Margaret la rodeó y dejó al pequeño Ruari en la hornacina oculta tras la pared de piedra y le besó la frente. La celda debía haber sido una despensa o una habitación para guardar riquezas antes, porque tenía varios de esos nichos, que a simple vista eran imposibles de descubrir si no se los buscaba concienzudamente o se pasaba una largas horas dentro. Y, aunque evitarían que descubrieran al pequeño, quedaría expuesto ante un lloro o cualquier ruido que emitiese al saberse solo.

Margaret, la que desde pequeña había odiado a los escoceses, tuvo una sensación extraña de aprehensión que le puso los ojos turbios. La vida de los infantes corría peligro. La verdadera historia de Leena saldría a la luz tarde o temprano y, para el sheriff, los dos bebés escoceses no valían nada. Ese pequeño diablillo de pelo rojo le había robado el corazón y sintió un pellizco en el pecho. Lo miró de nuevo antes de colocar la piedra y se persignó. Se había quedado dormido, gracias a Dios, mientras Cailéan demandaba los favores de su madre y Laurie se quedaba al amparo de la reja, sin ser capaz de dar un paso adentro.

Las dos mujeres desaparecieron y se encaminaron al huerto, dejando a las dos madres con sus hijos tras la celda. Ambas permanecieron en un incómodo silencio hasta que los temidos pasos enérgicos de un hombre llenaron el pasillo con su estrépito. Leena tembló y Susan le cubrió su mano con la suya instintivamente, a pesar de seguir en ese estado lamentable y casi catatónico.

—¡Por fin os encuentro!

La voz de Sir Kenion Strathbogie le sonó casi celestial en ese momento y exhaló el aire que tenía en los pulmones todo de golpe, provocándole la tos incluso.

—Pues llevo más de nueve meses en el mismo sitio, Milord —no pudo evitar responderle.

Él chasqueó la lengua divertido y le hizo un gesto para que se acercara a la reja. Leena dudó si dejar a Cailéan en su cesto, pero el pequeño no había terminado con su demanda y de seguro le provocaría un llanto inconsolable al hacerlo. Se levantó con cuidado a la vez que observaba cómo Susan miraba con el ceño fruncido al conde sin pestañear siquiera, alerta a cualquier cosa que pudiera hacer.

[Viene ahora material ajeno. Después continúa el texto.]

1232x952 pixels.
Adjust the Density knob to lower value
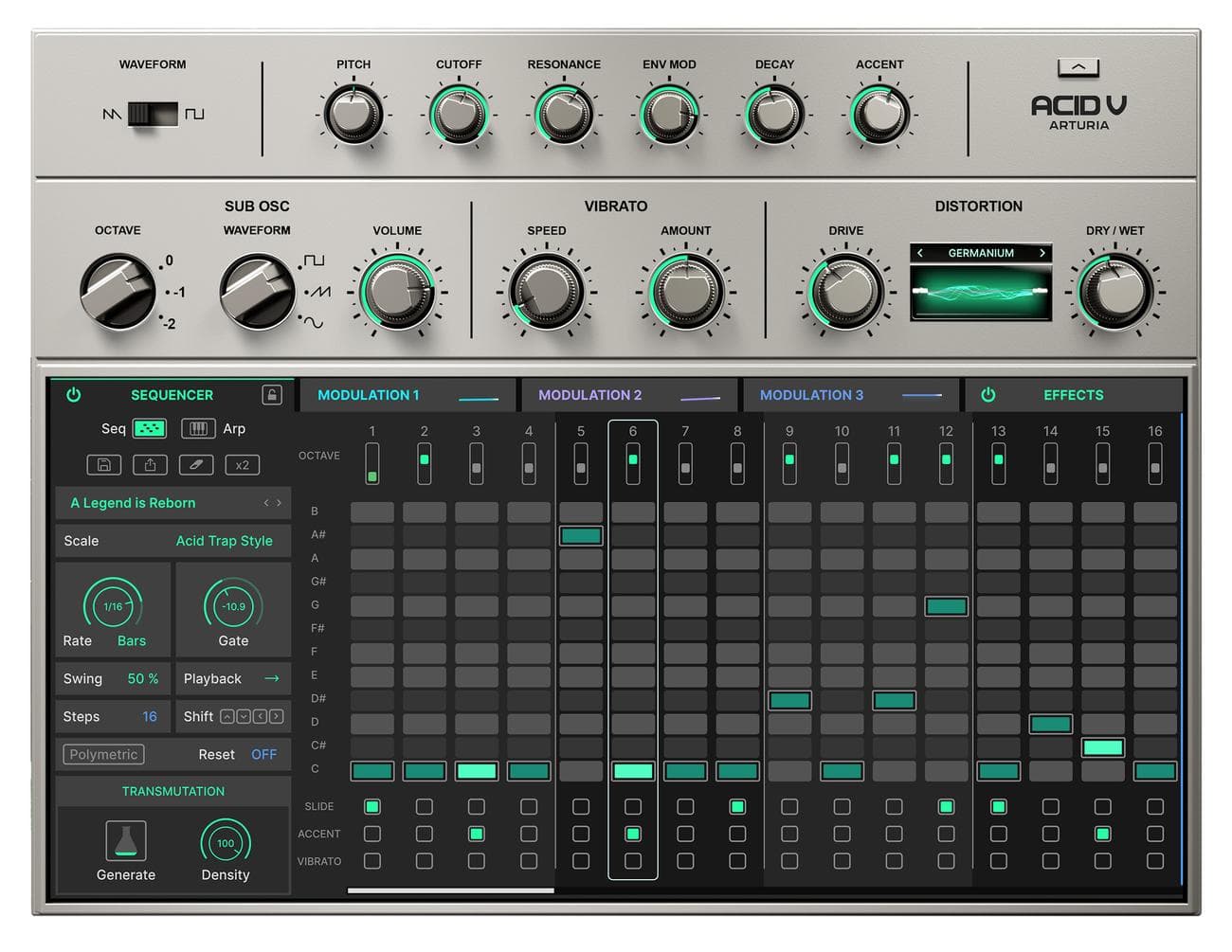pos(225,841)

—Tan bonita y locuaz como siempre… Estos muros no son capaces de ensombrecer vuestra belleza —le dijo posando su mirada voraz sobre el pecho que quedaba expuesto y al que se aferraba con ansia el niño.

—Malas noticias traéis cuando empezáis con adulaciones, Sir Strathbogie.

Él no lo negó, sin quitar la vista sobre la suave y cremosa piel expuesta. Leena se sintió incómoda ante la penetrante mirada de Kenion y sujetó con fuerza a Cailéan, parapetándolo contra su cuerpo.

—Tiene el pelo claro…

—Sí —obvió decir «como su padre» y nombró a otros de la familia que, para el caso, era lo mismo—. Decidme Sir Strathbogie, ¿cuáles son esas malas nuevas que traéis? ¿Le ha pasado algo a Lord Eltham?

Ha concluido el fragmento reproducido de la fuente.